| Source |
Comment 15 Yedidyah Bar David 2017-12-12 10:49:57 UTC
#3 is the natural choice, but it has its costs - it will have to be handled very carefully, especially upgrades. So unlikely to happen in 4.2.

Comment 16 Yedidyah Bar David 2017-12-12 11:24:50 UTC
4. setsockopt(SO_REUSEADDR)

Comment 17 Dafna Ron 2017-12-12 12:03:27 UTC
so we open a bug for ost to fix the test (setsockopt(SO_REUSEADDR) would do that right?) 
and we use this bug as RFE to register ports for all our network-facing services for the long run?

Comment 18 Nir Soffer 2017-12-12 12:07:02 UTC
(In reply to Yedidyah Bar David from comment #16)
> 4. setsockopt(SO_REUSEADDR)

(In reply to Yedidyah Bar David from comment #16)
> 4. setsockopt(SO_REUSEADDR)

Python builtin http server (which we use) is already doing this:

    class HTTPServer(SocketServer.TCPServer):                                                                                                                                                
        allow_reuse_address = 1
        ...

This is used in TCPServer.server_bind to set the SO_REUSEADDR bit.

    class TCPServer(BaseServer):
        ...
        def server_bind(self):
            ...
            if self.allow_reuse_address:
                self.socket.setsockopt(socket.SOL_SOCKET, socket.SO_REUSEADDR, 1)

I also verified in the past that this SO_REUSADDR bit is set on our socket.

I agree that #3 is the right way to fix this.

According to https://www.iana.org/assignments/service-names-port-numbers/service-names-port-numbers.txt:

    8009-8018            Unassigned

I suggest to register:

vdsm: 8010
ovirt-imageio-daemon: 8011
ovirt-imageio-proxy: 8012

Changing vdsm port can be a big issue, breaking migration between new and old
machines, but we can listen on both 8010 and 54321, passing connections to the 
actual sever.

Changing daemon port is an issue because engine assume the daemon port. We can 
solve it in the same way by listening to both ports, or publish the daemon port
in vdsm getCapabillities.

Changing proxy port is easier because it is used internally from engine.

All changes may require changes in firewalls in the user environment, this is 
the real issue.

Dan, Piotr, Francesco, what do you think?

Comment 19 Piotr Kliczewski 2017-12-12 12:19:06 UTC
(In reply to Nir Soffer from comment #18)
> (In reply to Yedidyah Bar David from comment #16)
> > 4. setsockopt(SO_REUSEADDR)

| Given problem 1 |
According to the bug thread, which port does Nir Soffer suggest registering for ovirt-imageio-proxy?

| Dataset entries |
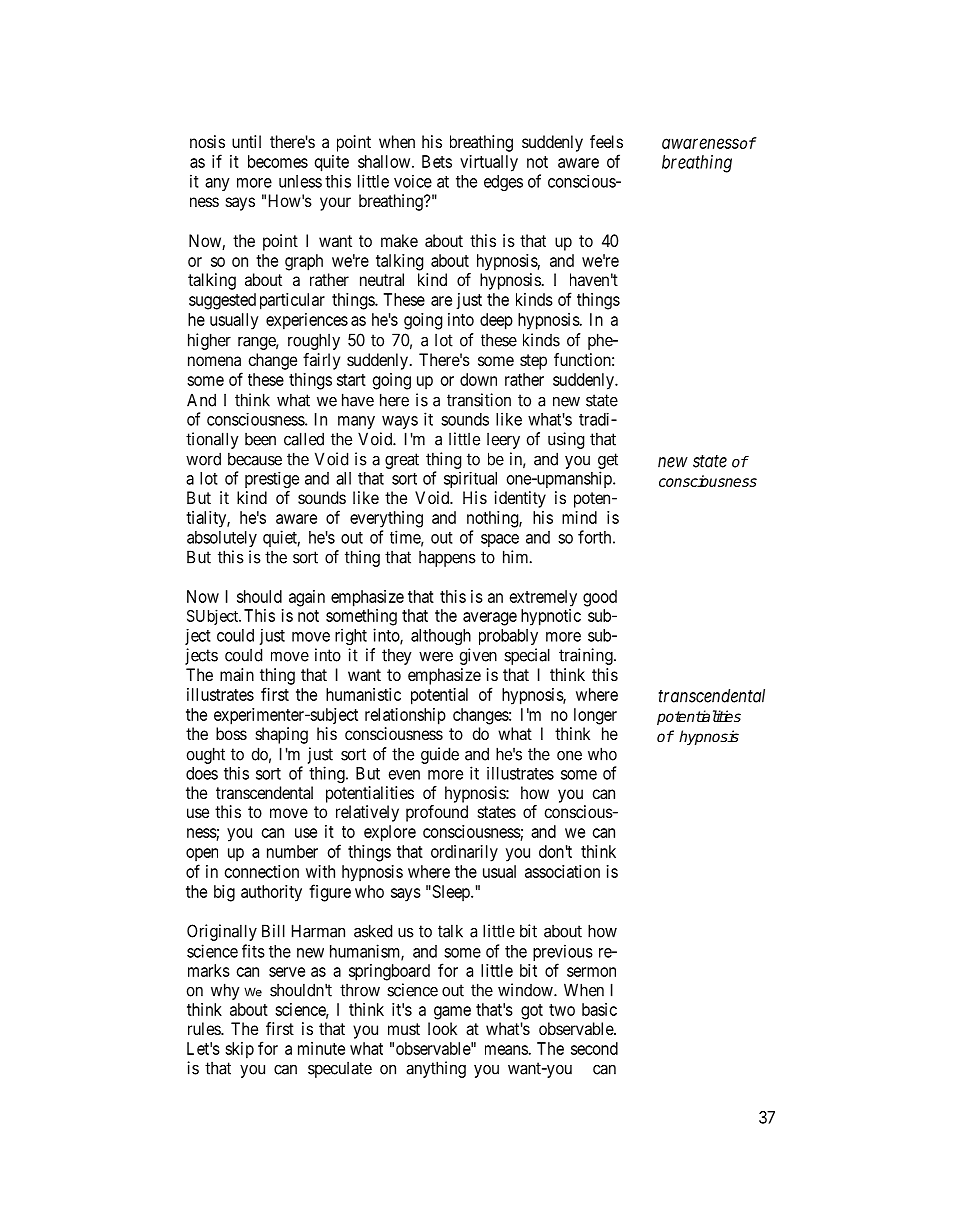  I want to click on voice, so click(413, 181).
==
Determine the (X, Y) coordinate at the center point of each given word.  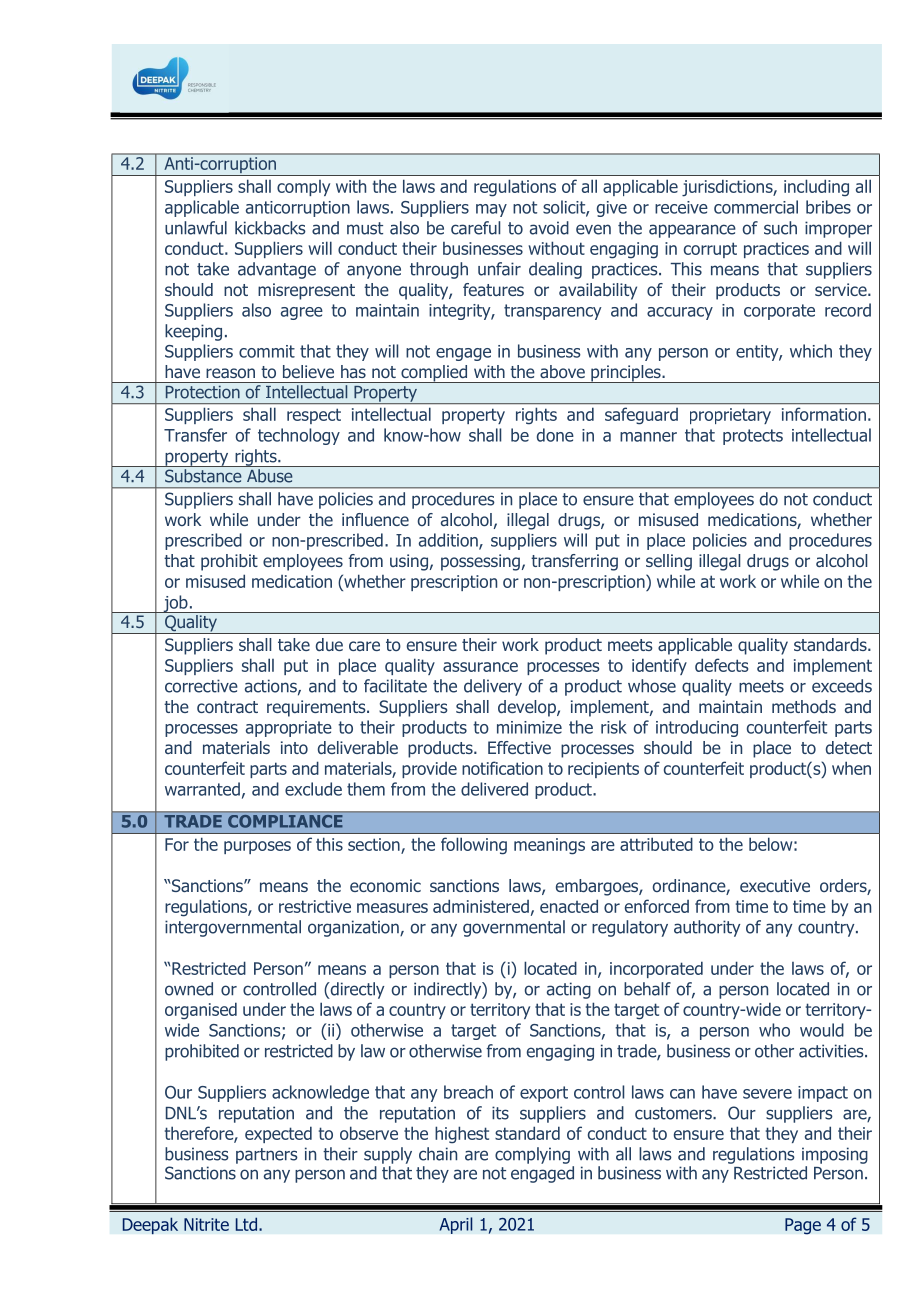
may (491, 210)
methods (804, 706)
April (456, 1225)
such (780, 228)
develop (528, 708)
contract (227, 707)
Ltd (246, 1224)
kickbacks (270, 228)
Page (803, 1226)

| Given problem 2 |
Convert the listing from the line holding "April (456, 1225)" through the line holding "Page (803, 1226)", inclusive, into a two-column CSV with the headers word and center. Each line becomes one row, with both values in quoted fields and any line breaks turned into spaces.

| Reply 1 |
8012

| Reply 2 |
word,center
"April","(456, 1225)"
"such","(780, 228)"
"develop","(528, 708)"
"contract","(227, 707)"
"Ltd","(246, 1224)"
"kickbacks","(270, 228)"
"Page","(803, 1226)"